Mohon tunggu...
KOMENTAR
Fiksiana

Negeri Pekuliarti (Part 2)

2 Juni 2011   05:24 Diperbarui: 26 Juni 2015   04:57 39 0
Mataku tertuju pada lingkungan sekelilingku, orang-orang berlalu lalang dengan mata penuh tujuan, beberapa anak muda membawa paperbag berwarna merah dan hitam saling bercengkrama. Dan aku masih terduduk dengan segelas cappuccino di tanganku. Suhu di luar begitu dingin dan kendaraan ini melaju melewati gedung-gedung tinggi dan hiruk-pikuk orang-orang dengan mata-mata tajam penuh tujuan. Ku hangatkan diriku dengan cappuccino hangat yang masuk ke dalam tenggorokkanku dan ku rebahkan tubuhku sejenak.

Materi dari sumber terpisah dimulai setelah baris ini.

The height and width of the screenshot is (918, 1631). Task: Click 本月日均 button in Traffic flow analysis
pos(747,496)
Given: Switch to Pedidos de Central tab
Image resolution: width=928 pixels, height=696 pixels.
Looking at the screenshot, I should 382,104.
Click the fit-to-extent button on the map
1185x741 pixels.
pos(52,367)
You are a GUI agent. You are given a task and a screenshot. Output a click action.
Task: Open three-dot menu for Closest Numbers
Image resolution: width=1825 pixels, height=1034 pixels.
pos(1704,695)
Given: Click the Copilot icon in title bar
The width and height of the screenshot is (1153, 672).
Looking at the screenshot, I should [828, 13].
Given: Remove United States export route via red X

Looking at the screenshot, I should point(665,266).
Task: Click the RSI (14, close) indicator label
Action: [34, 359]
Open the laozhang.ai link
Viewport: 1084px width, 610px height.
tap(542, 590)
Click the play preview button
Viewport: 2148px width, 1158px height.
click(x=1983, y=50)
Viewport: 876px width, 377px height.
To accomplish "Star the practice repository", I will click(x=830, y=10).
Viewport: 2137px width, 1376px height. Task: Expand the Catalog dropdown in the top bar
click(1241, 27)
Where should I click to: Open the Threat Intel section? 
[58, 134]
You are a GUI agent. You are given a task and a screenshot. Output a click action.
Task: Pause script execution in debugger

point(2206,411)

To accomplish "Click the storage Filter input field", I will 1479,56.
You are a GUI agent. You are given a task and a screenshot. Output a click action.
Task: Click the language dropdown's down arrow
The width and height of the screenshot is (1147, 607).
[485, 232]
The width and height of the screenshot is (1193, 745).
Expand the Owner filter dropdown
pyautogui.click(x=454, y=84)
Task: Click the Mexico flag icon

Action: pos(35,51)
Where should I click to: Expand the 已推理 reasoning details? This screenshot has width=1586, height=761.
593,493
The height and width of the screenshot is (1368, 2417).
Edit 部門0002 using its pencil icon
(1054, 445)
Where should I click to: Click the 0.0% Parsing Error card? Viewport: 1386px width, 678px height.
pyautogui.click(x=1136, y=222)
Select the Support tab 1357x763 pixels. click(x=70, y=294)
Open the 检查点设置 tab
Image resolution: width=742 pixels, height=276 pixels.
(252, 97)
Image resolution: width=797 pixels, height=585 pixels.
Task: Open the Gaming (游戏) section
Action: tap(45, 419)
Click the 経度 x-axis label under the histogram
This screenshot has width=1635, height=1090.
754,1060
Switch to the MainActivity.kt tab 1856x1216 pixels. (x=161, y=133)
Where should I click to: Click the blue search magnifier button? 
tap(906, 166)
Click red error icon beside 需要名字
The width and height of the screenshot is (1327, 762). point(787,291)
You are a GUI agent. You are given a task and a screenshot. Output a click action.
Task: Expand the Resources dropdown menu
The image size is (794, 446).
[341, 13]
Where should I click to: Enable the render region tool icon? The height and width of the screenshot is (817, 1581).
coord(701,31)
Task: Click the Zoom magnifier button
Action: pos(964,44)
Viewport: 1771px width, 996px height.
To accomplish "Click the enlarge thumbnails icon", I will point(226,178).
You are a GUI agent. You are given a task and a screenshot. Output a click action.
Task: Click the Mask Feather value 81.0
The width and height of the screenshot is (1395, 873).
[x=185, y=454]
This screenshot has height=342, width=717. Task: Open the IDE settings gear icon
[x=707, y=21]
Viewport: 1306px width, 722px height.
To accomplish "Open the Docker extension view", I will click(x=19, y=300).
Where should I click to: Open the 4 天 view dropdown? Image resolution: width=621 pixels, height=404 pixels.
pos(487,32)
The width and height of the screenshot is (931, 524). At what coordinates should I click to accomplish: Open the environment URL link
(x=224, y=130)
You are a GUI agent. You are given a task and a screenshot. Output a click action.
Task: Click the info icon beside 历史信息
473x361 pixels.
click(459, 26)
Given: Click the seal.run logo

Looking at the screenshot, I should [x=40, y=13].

Aku tetap terdiam dalam ruang sunyi dengan laki-laki berpakaian rapi dengan kaca mata hitam dan rambut dengan potongan eksekutif. Aku tidak mau membuat segalanya menjadi begitu ricuh sejak kejadian tadi pagi.

Cuaca cukup dingin hari ini, hingga mantel tebal dengan bulu-bulu halus di bagian capuchon-nya tidak cukup mampu membuatku hangat. Langit dipenuhi warna putih keabuan hingga cahaya matahari tak mampu menembus tebalnya awan putih. Kristal es yang menyelimuti sebagian kaca membuat penglihatan dari dalam kendaraan hitam ini menjadi tampak kabur. Kehawatiranku semakin menjadi-jadi, entah akan dibawa kemana aku ini.

Tak lama kendaraan hitam ini berbelok. “kita sudah sampai, dan anda akan saya jemput pukul 15.00” ujar lelaki berpakaian rapi dengan kaca mata hitam yang sejak tadi menemaniku.

“oh, ya” jawabku singkat.

Aku bergegas membawa tas berwarna merah yang sejak tadi berada di sampingku dan keluar dari kendaraan hitam ini. Gedung di depanku membuatku cukup terperangah kebingungan. Bangunan dengan bentuk menjulang tinggi dan cukup luas. Bebatuan kotak merah tersusun rapi membentuk bangunan yang megah ini. Beberapa kendaraan ada yang cukup pendek dengan dua orang di dalamnya melintas dihadapanku. Beberapa kendaraan lainnya terparkir rapi di hadapanku. Aku semakin bingung, dimana aku sekarang.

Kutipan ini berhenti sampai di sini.